Final work presented on Cassette at 7 minutes.
2010 – Disintegration “A Meditation on Nostalgia” – Sound Mixed Media
“nostalgia is the repetition that mourns the inauthenticity of all repetitions and denies the repetition’s capacity to define identity.”
Inspired from the work of William Basinski’s Disintegration Loops, Disintegration is a combined sound work and mixed media piece focused on the repurposing of found cassette media, recontextualized audio interpolations, and thematic reappropriation. Rooted in the essence of hip hop culture, fair use, copyright reform, and conservation, the aim is to create a sound work using base alchemical memes from distinct decades of music and sound. It is at once a reflection of a journey or instinctive travel towards redefinition, repurposing, a rewinding of values and also a sobering criticism of nostalgia in the wake of mortality. Each tape of fifty is a recursive recording of each predecessor and varies in meaning, tonal quality and audio consistency breaking free from the apparent surface commonality of each edition.
The specific vessel are collected cassettes of the original work by the Cure “Disintegration” procured via various resale and record shops. Each holds a 35 minute audio piece reimagining the incidental and interweaved skit that first appears on “People’s Instinctive Travels in the Paths of Funk and Rhythm” by a Tribe Called Quest. The content features the original three second sample from Eugene McDaniels looped tirelessly while a single performer claps in time. An announcer speaking in a stream of consciousness mimicks Jarobi’s adlib introduction of the song titles to announce the programming of the Cure’s cassette over a span of 35 minutes. The piece is recorded directly over the original content of the cassette and only ceases at the beginning of the final track on side A.
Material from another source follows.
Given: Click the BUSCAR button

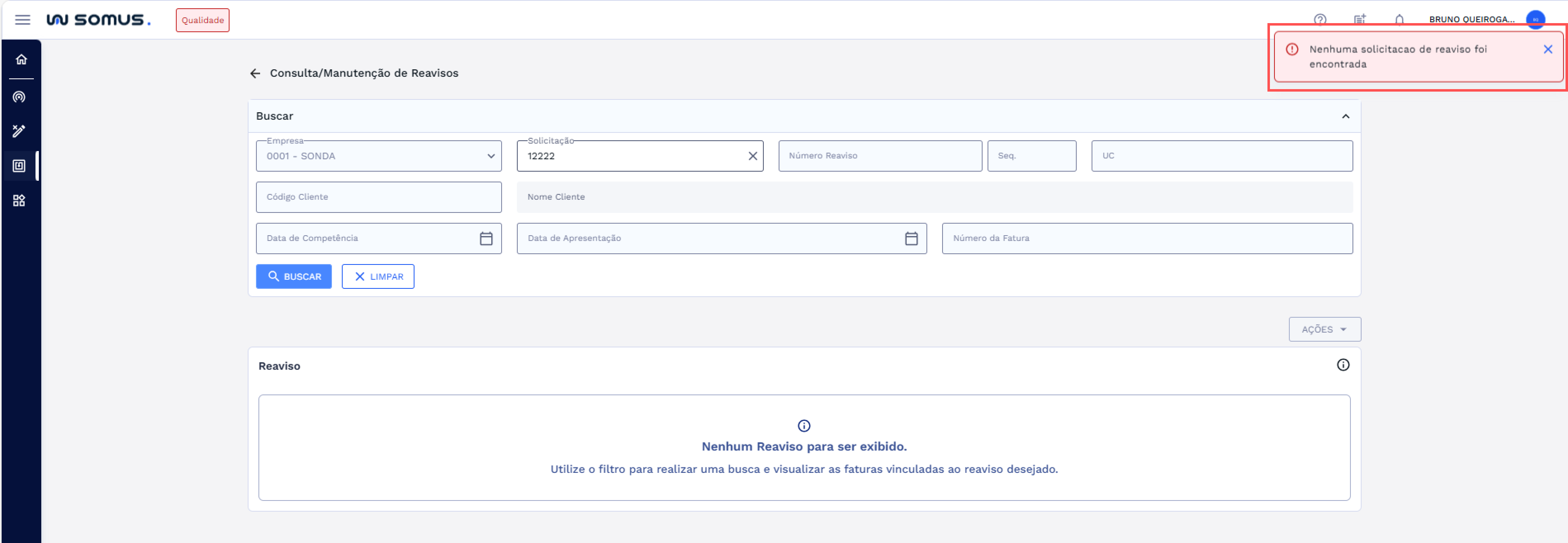Looking at the screenshot, I should pyautogui.click(x=294, y=277).
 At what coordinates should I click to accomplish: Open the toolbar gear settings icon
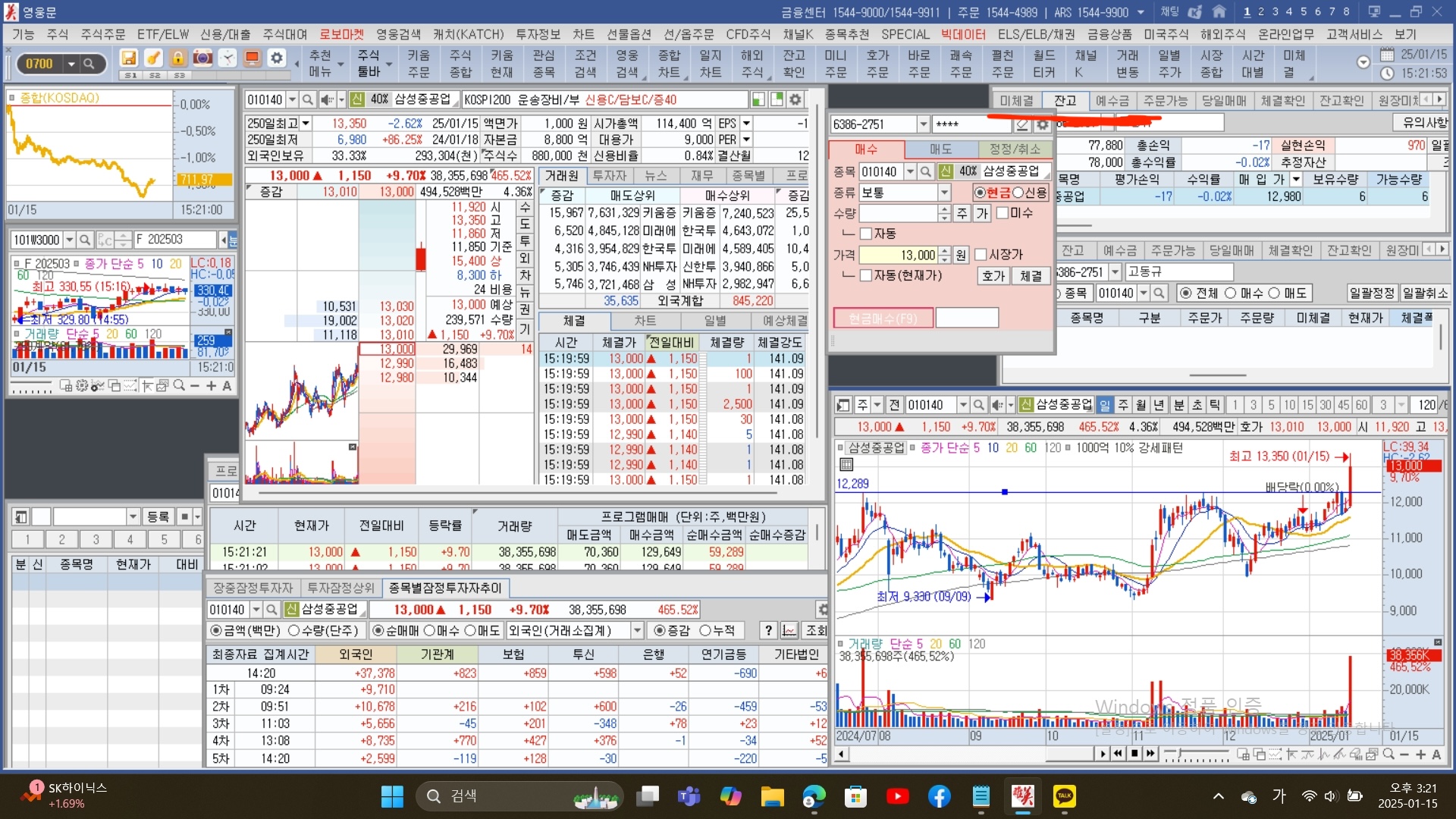[x=277, y=58]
These introductions are meant to comprise a eulogy of sorts, rambling on to reinterpret the actual content which has been physically eradicated by means of the recording process. The repetition of “Word” to close each chapter is meant to hypnotically signify a line break or footnote like an amen. Similar to a funeral hymn the last entry entitled “Untitled” is allowed to play in its entirity before the tape program ceases, looping to the other side. The cover has been personalized and obfuscated into a makeshift casket masking the original packaging much like a cadaver is adorned for a public viewing or a makeshift scrapbook handcrafted for a dead high school friend.

Ongoing video blog
2010 – Fake Names – Installation / interactive GIS map


Fake names is an exploration of semiotics through street art inspired by my years involved with graffiti art culture. It stands as both a criticism of the state of current street art content, an exploration of the use of language and a navigation of foreign territories and landmarks. Using the phonetic based Korean language and Hangul characters and the use of markers, spray paint, and stencils, I set out to reinterpret various recurring street art tags. Each of these pieces displays the phonetic spelling / translation of an assumed street name of a particular street artists work. These obfuscations are incorporated into the street artists work somewhat in the vein of the concept of toys, untalented artists who either created substandard work but act more as subtitles. It is a direct reference to Beat Street and the character of Spit who sprayed his tag over other pieces to assume ownership over other people’s work. By translating phonetically the artist’s fake name, it is intended to create a feedback loop; neither understood or interpreted by the artist or the Korean culture in which aids in the translation. Each point is mapped via GPS data from an iphone and imported as GIS data using ArcGIS. An alternative tourist map is created to mark these points and to map new, legitimized territories bridging cultures, languages, and laws.